Running multiple tasks concurrently per GPU - How to revert to just one task.

BeemerBiker
BeemerBiker
Joined: 7 May 07
Posts: 26
Credit: 403,285,925
RAC: 48,667
Topic 218701

I tried running 2 WUs per GPU but would like to go back to one per GPU.  Something is wrong, cannot go back.  I set all my preferences to 1.0 even changed the venue to make sure the system saw the change, even tried the following

<app_config>
<app>
<name>hsgamma_FGRPB1G</name>
<max_concurrent>2</max_concurrent>
<gpu_versions>
<gpu_usage>1</gpu_usage>
<cpu_usage>1</cpu_usage>
</gpu_versions>
</app>
</app_config>

 

Not sure if hsgamma_FGRPB1G is correct as I could not find it anywhere under applications but google found it.

This is  a quad core system and there are not enough cores to go around   There are 3 GPUs and each runs about %70 CPU per task (5 or 6 sometimes) and I only want 3 tasks, one each gpu.  This project seems to ignore the max_concurrent and the cpu_usage.

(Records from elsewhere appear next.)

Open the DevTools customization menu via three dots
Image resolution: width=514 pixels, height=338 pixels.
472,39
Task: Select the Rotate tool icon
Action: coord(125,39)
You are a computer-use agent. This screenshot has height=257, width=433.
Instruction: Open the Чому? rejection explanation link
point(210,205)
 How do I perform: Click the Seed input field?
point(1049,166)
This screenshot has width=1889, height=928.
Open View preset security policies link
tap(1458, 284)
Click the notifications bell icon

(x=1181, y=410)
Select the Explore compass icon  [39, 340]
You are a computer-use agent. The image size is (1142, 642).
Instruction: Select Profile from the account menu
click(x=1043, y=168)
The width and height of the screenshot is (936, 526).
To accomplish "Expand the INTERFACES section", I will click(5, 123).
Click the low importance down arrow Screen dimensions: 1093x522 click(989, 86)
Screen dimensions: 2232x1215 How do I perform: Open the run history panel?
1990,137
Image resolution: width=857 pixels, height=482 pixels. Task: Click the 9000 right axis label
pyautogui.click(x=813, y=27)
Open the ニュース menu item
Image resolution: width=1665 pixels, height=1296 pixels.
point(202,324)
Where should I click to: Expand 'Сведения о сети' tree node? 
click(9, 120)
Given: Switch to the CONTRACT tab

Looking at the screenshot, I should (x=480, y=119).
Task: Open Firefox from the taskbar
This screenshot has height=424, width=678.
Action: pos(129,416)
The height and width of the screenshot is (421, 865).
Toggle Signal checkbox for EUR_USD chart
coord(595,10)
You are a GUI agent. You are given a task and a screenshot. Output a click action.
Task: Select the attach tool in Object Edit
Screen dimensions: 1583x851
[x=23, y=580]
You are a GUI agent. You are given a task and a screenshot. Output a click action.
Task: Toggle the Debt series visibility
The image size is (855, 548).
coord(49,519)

I tried 1, 2 and 3 in max concurrent, didn't make a differnce

 

[EDIT] Had to detach and re-attach to fix this.

Gary Roberts
Gary Roberts
Moderator
Joined: 9 Feb 05
Posts: 4,681
Credit: 24,001,009,084
RAC: 33,164,719

BeemerBiker wrote:[EDIT] Had

BeemerBiker wrote:
[EDIT] Had to detach and re-attach to fix this.

For the benefit of anyone else who has a similar problem and finds this 'solution', it really isn't necessary to do that.  There are better solutions.

There are two ways to set up for running more than one GPU task concurrently on a discrete GPU.  Both have advantages and disadvantages.  The important thing to understand is that they work in different ways and it's not a good idea to have a mixture of both unless you really do understand the properties of each and how to 'undo' a configuration if necessary.

First, the simplest method is to go to your account page and select your project preferences (account -> preferences -> project).  Scroll down to find the section on GPU Utilization Factor.  There are 3 different settings - BRP (Binary Radio Pulsar) apps (no longer available for discrete GPUs) FGRP (Fermi Gamma Ray Pulsar) apps (the current GPU app) and GW (Gravitational Wave) apps (tested recently but not yet available, possibly for quite a while).  Only change the factor for the type of app you wish to use.  As of now that would be FGRP.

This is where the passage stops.